Dataset records:
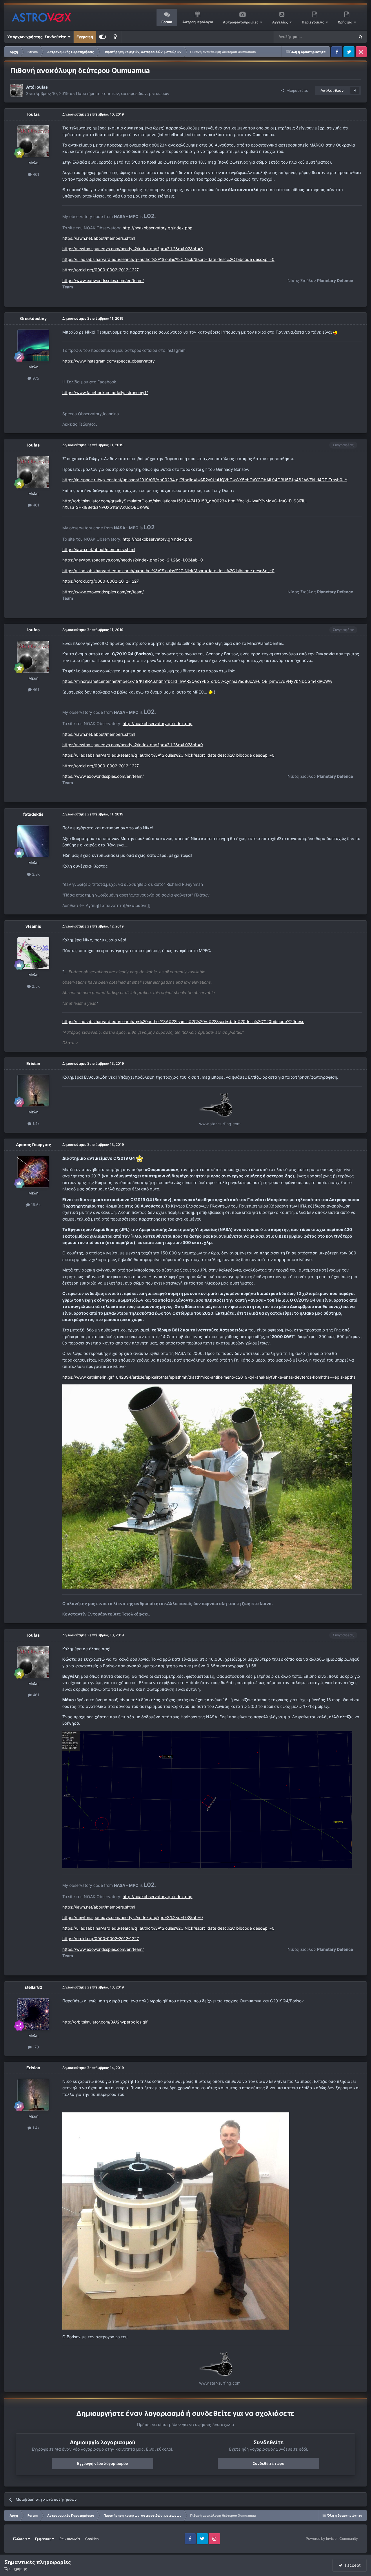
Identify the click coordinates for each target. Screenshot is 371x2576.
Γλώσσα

...

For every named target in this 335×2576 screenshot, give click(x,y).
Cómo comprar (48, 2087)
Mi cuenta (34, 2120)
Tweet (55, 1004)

Problem to solve: Scan the records above for the word "target". Show each line in which it appears.

Exercise output:
Identify the click coordinates for each target. Screenshot is 371x2576.
For every named target in this 335×2576 screenshot, give click(x,y).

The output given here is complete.